── Entries shown

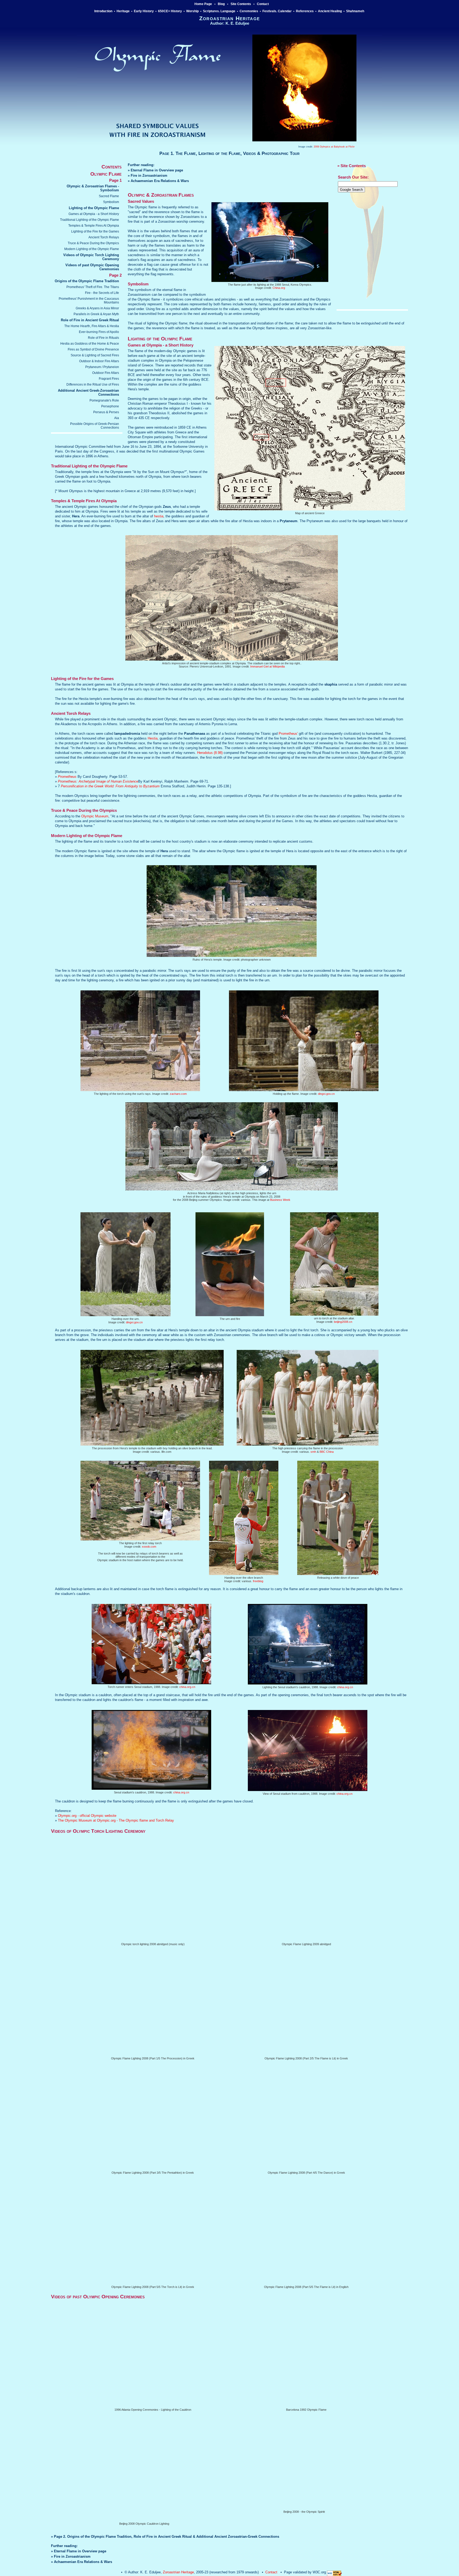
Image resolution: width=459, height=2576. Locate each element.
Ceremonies (249, 11)
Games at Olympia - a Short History (94, 214)
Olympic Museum (94, 816)
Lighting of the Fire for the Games (95, 231)
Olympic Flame (106, 174)
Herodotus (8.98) (210, 753)
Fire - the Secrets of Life (102, 293)
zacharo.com (178, 1093)
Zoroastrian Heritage (178, 2572)
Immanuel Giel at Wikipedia (267, 666)
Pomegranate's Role (104, 400)
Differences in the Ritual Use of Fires (92, 384)
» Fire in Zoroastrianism (147, 176)
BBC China (327, 1451)
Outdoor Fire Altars (105, 373)
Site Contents (241, 4)
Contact (263, 4)
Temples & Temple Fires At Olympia (93, 225)
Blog (221, 4)
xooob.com (149, 1546)
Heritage (123, 11)
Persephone (110, 406)
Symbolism (111, 202)
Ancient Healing (330, 11)
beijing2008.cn (343, 1321)
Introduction (103, 11)
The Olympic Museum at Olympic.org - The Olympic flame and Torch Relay (116, 1820)
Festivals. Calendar (277, 11)
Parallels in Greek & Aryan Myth (96, 314)
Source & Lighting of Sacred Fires (95, 355)
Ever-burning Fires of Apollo (99, 332)
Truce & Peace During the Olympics (93, 243)
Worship (192, 11)
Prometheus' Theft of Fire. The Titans (92, 287)
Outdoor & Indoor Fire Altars (99, 361)
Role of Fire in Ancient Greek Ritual (90, 320)
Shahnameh (355, 11)
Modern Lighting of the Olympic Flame (91, 249)
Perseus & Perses (106, 412)
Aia (116, 418)
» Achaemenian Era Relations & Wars (158, 181)
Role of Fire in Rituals (103, 338)
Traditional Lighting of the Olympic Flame (89, 220)
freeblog (258, 1581)
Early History (144, 11)
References (305, 11)
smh (313, 1451)
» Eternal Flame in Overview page (155, 170)
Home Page (203, 4)
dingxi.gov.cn (326, 1093)
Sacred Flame (109, 196)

────

» **Exercise details**
Retype, without changes, the lines from the line holding "Perseus & Perses (106, 412)" to the end of the data, both ends included.

» **Exercise response**
Perseus & Perses (106, 412)
Aia (116, 418)
» Achaemenian Era Relations & Wars (158, 181)
Role of Fire in Rituals (103, 338)
Traditional Lighting of the Olympic Flame (89, 220)
freeblog (258, 1581)
Early History (144, 11)
References (305, 11)
smh (313, 1451)
» Eternal Flame in Overview page (155, 170)
Home Page (203, 4)
dingxi.gov.cn (326, 1093)
Sacred Flame (109, 196)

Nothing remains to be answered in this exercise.